As normal as it was here in Grado, how deeply different the scene was from U.S. beaches. America's problem starts with the belief that all female breasts are sexual (except Mother Mary's, of course), and continues with the superstition that sexuality is dangerous for children.
At a time when American women are being prevented from breast-feeding in public, and photos of mothers and their children nude together are considered child abuse or child porn, the normal toplessness of European beaches is an affront to everything American "morality" groups believe. A field trip to Italy would open their American eyes.
I'll tell what did keep catching my eye at the beach long after the breasts lost their novelty. The exotic sight of women's unshaved underarms-mile after mile of them!
I Don't Care Who He Slept With; Why Does Anyone?
Apparently John Edwards, who holds no public office, slept with someone other than his wife a few years ago. Like any rational person would, he apparently lied about it to the press earlier this year.
I'm trying to think of something I care less about than this. Brittney Spears' mental health? The price of yak butter in Outer Mongolia?
It's bad enough that the National Enquirer actually pursued this pointless story. But that's their disgusting, soul-destroying job: getting people excited about pointless crap.
But ABC News spent months investigating the rumor. ABC News, which claims it doesn't have enough money to cover the actual news anymore.
We're told that the extramarital affair of a would-be presidential candidate is news because it reflects on his "character."
George Bush has given America the ultimate lesson on "morality" and "character." Here's a born-again, church-going, non-drinking guy who believes in no-sex-until-marriage for everyone (except himself), and what did this outstandingly "moral" man do?
He knowingly lied to a nation, led us to war, authorized torture, and destroyed the Justice Department. If this is what a God-fearing, monogamous President does, how can anyone believe that someone having and lying about an affair predicts the "morality" of their governance?
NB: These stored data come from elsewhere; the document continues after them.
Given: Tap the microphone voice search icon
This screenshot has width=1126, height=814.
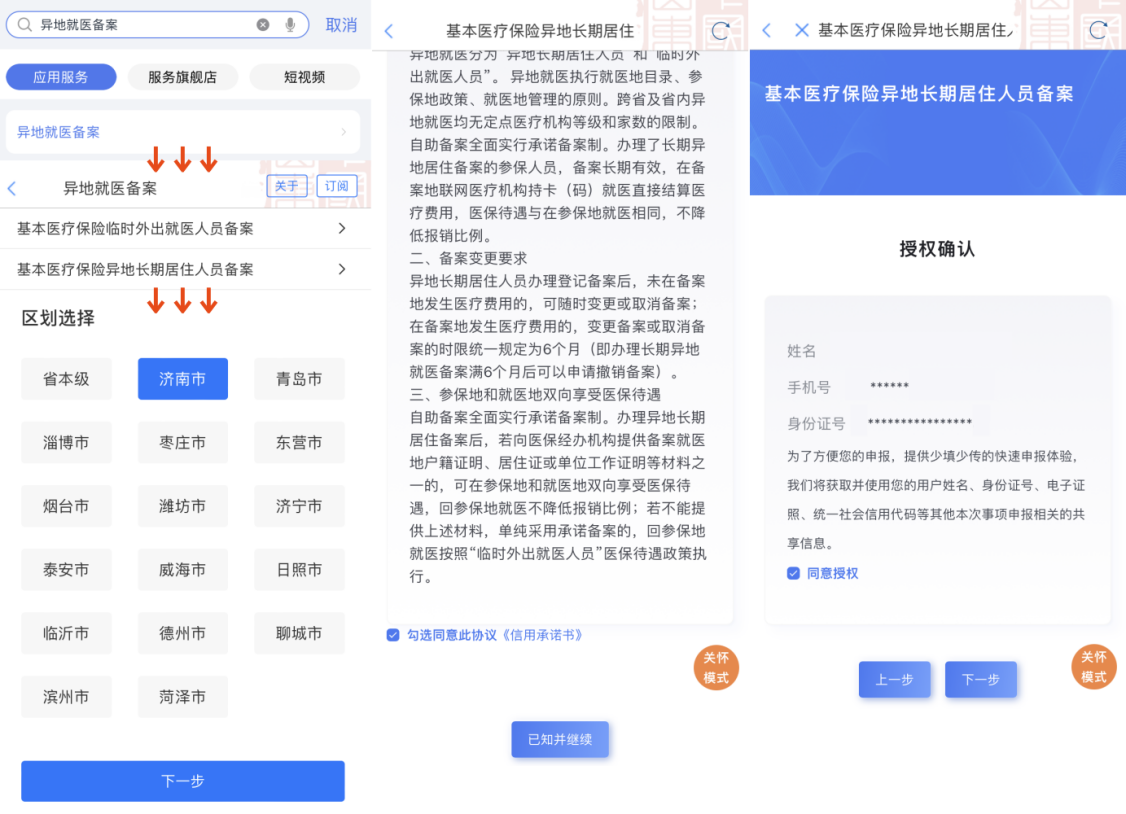Looking at the screenshot, I should coord(290,25).
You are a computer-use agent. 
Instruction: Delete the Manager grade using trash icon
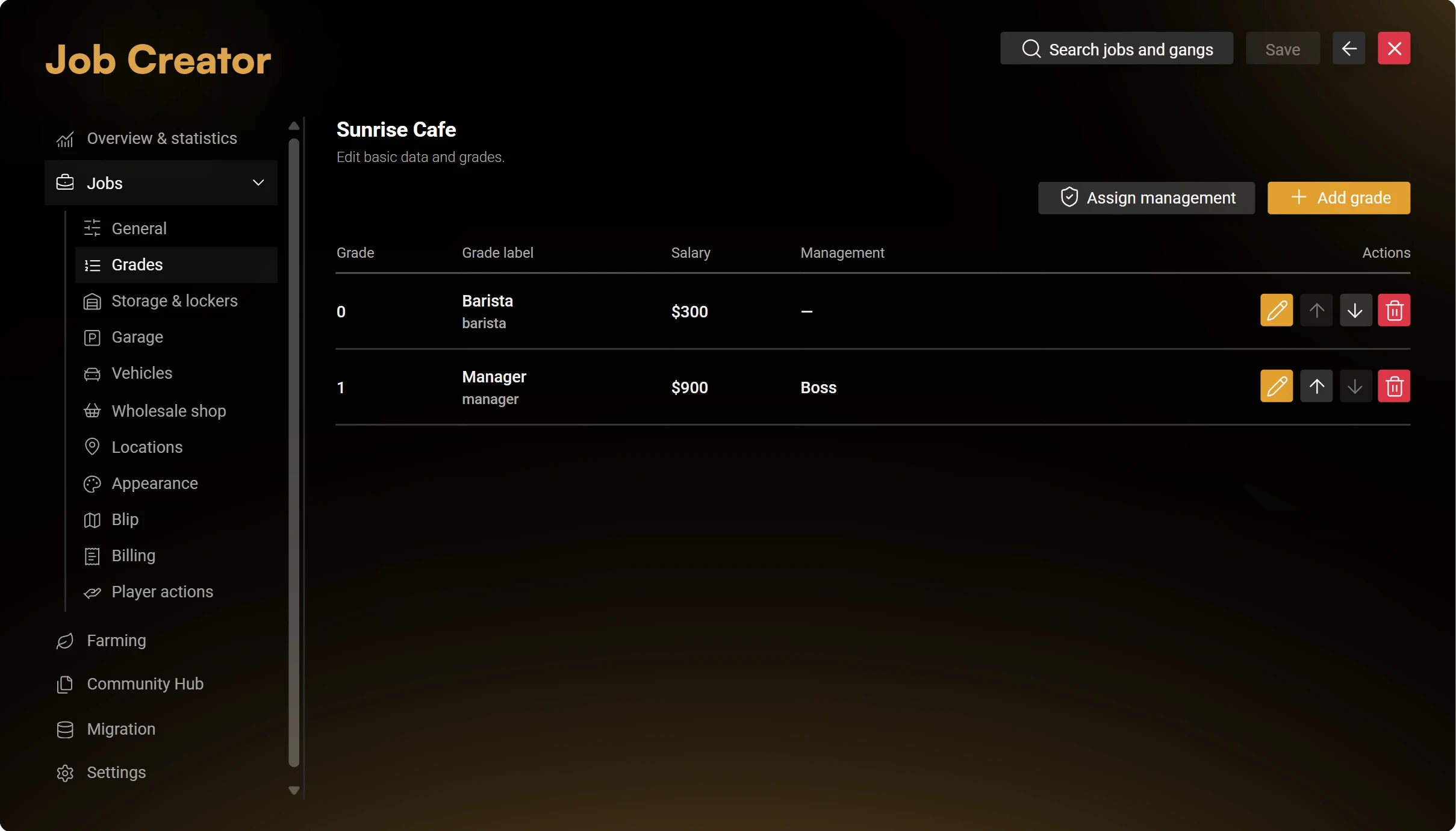[x=1394, y=387]
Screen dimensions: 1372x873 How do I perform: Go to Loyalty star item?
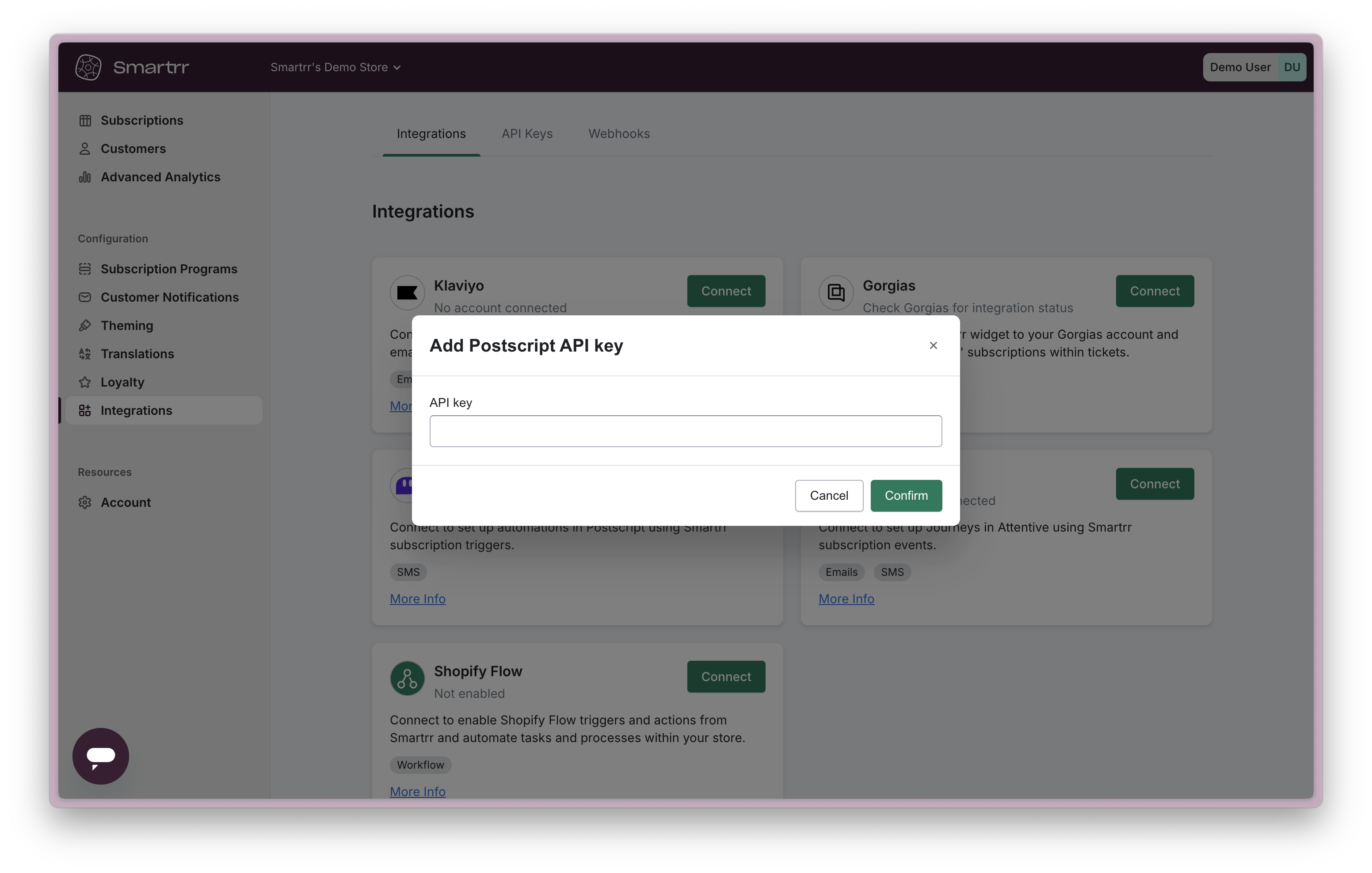coord(122,382)
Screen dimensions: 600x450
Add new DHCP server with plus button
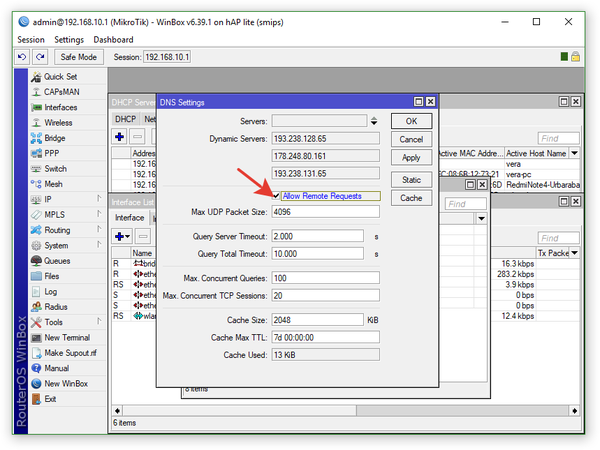pyautogui.click(x=120, y=136)
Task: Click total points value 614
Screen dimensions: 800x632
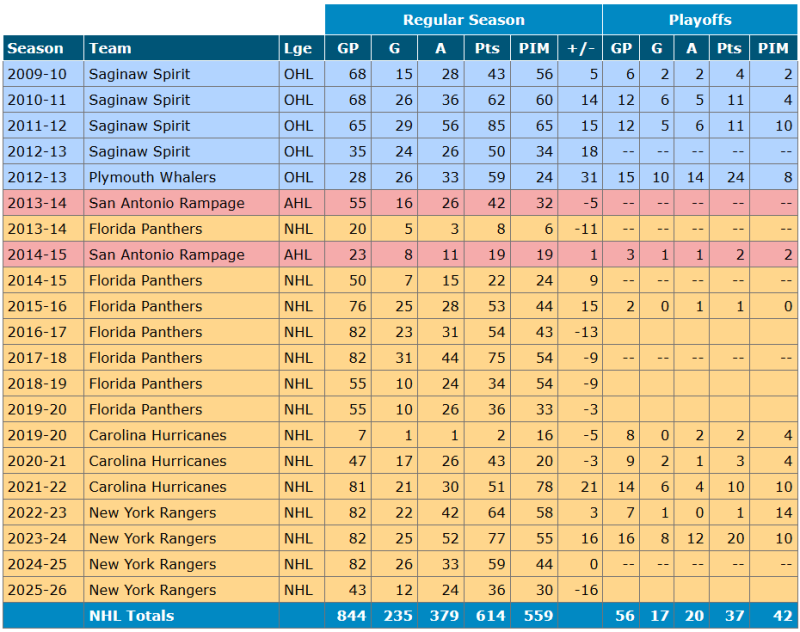Action: point(490,616)
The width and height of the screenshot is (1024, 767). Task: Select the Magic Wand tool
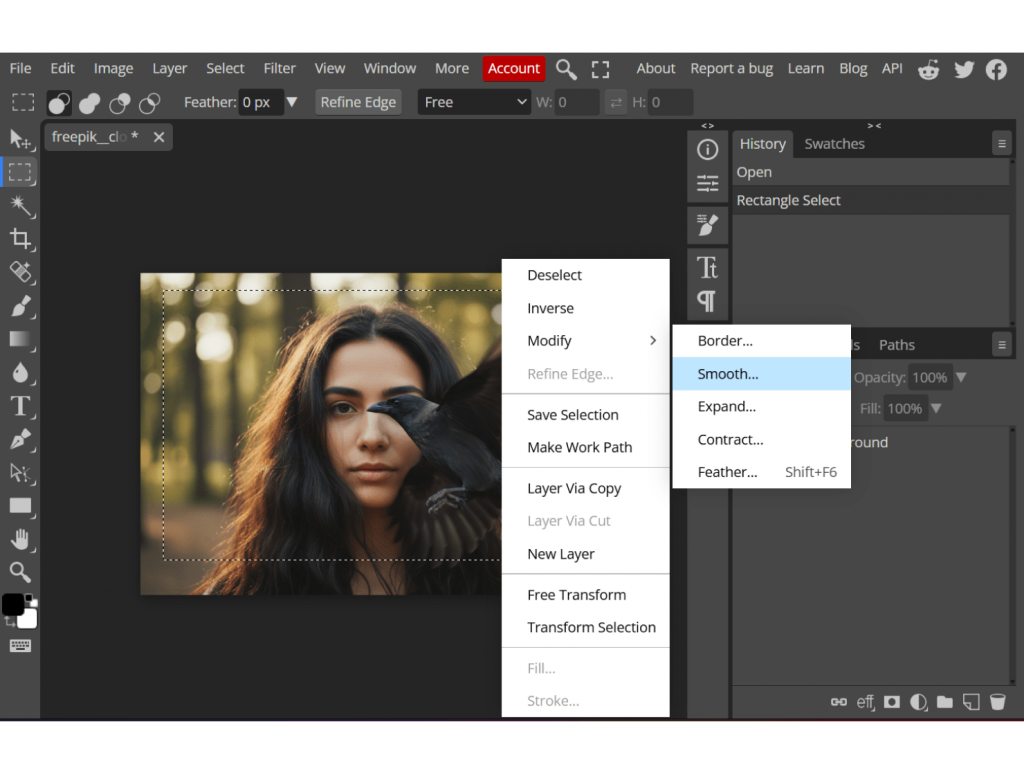coord(20,205)
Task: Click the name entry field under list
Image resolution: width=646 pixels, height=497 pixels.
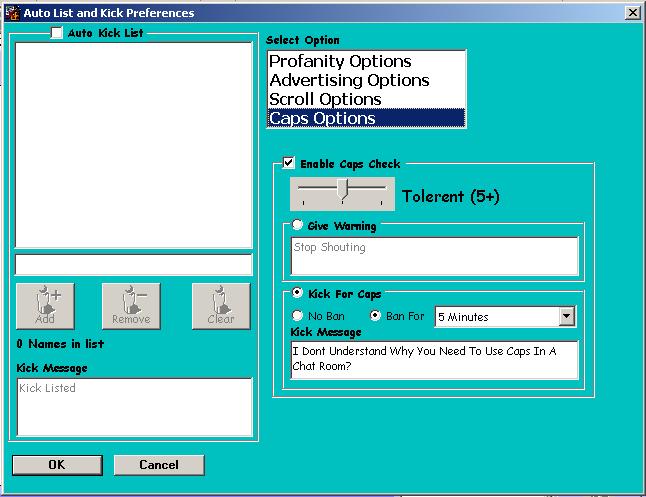Action: (133, 265)
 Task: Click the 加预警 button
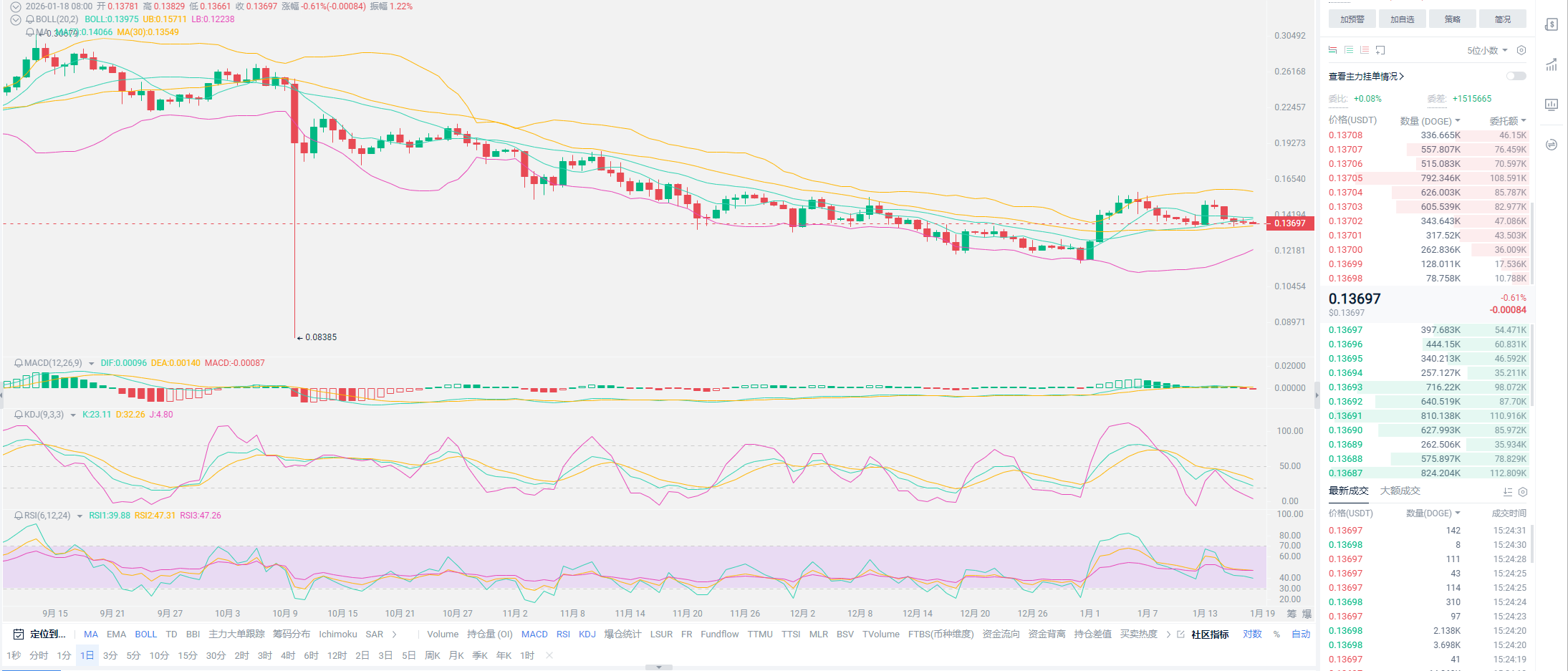(x=1352, y=19)
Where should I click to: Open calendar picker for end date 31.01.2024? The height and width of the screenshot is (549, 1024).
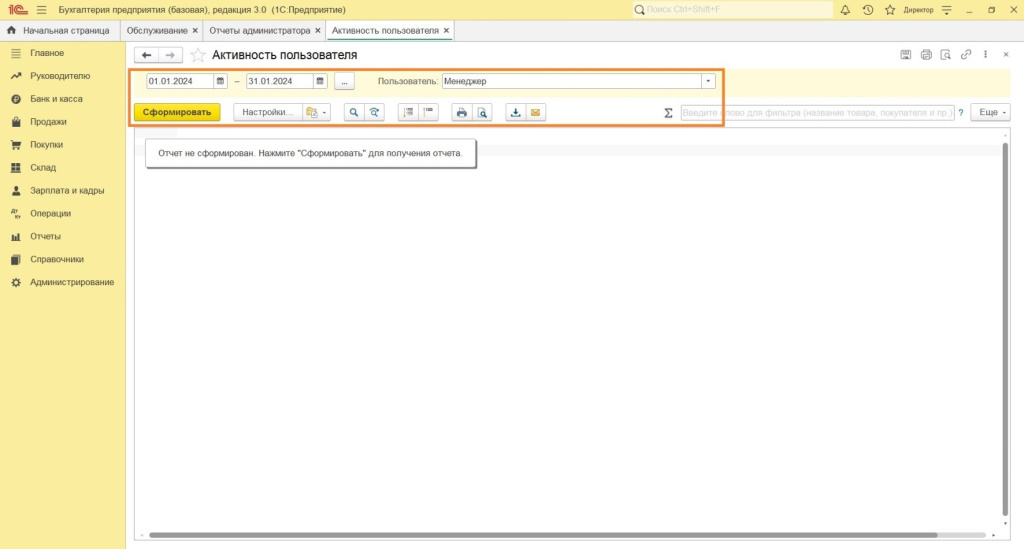[320, 81]
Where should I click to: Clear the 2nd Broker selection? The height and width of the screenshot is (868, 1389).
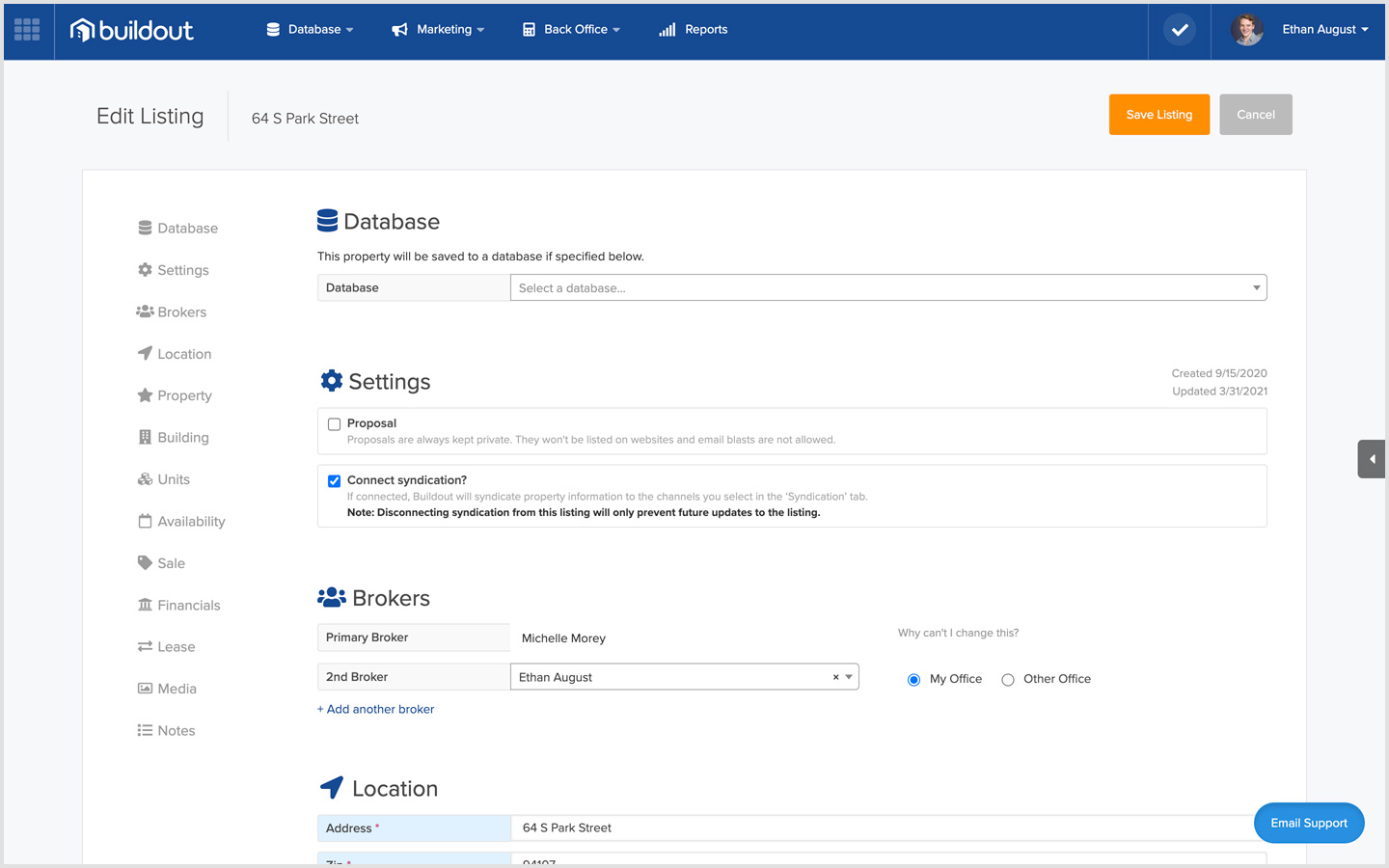tap(835, 677)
America's mass media have already sunk as low as they can, as have its consumers. "Everyone" knows that "everyone" loves a good sex scandal. Well, this one isn't even a scandal--it's just a simple story about people doing what people do. It's the equivalent of someone stopped on the freeway shoulder fixing a flat tire--and everyone slowing down to look, ruining traffic for hours. "Look Mabel, a tow-truck!" "Look Al, a po-leece car!"
Americans' lives are filled with more stimulation than any other people in history, from ipods to blackberrys to DVD players to GPS navigators. There are almost no public spaces in America that aren't soiled with the sounds of muzak or a TV (seasoned with people yelling on cell phones). With all this stimulation, why do we still crave the details of others' sex lives?
It's additionally pathetic that the media and public alike
dress up this lurid voyeurism as civic involvement: from "it
tells us something about the candidate" to "the
public has a right to know." What self-delusion.
That's America--no more noble than the people we look down upon, and completely unable to admit it.
As far as I'm concerned, John Edwards--Senator, Presidential candidate, or private citizen--can screw whomever he wants. I'm way more concerned about the screwing we're all getting from George Bush and his destruction of our fundamental rights. Three months from today, we'll have forgotten the first and still be suffering with the second.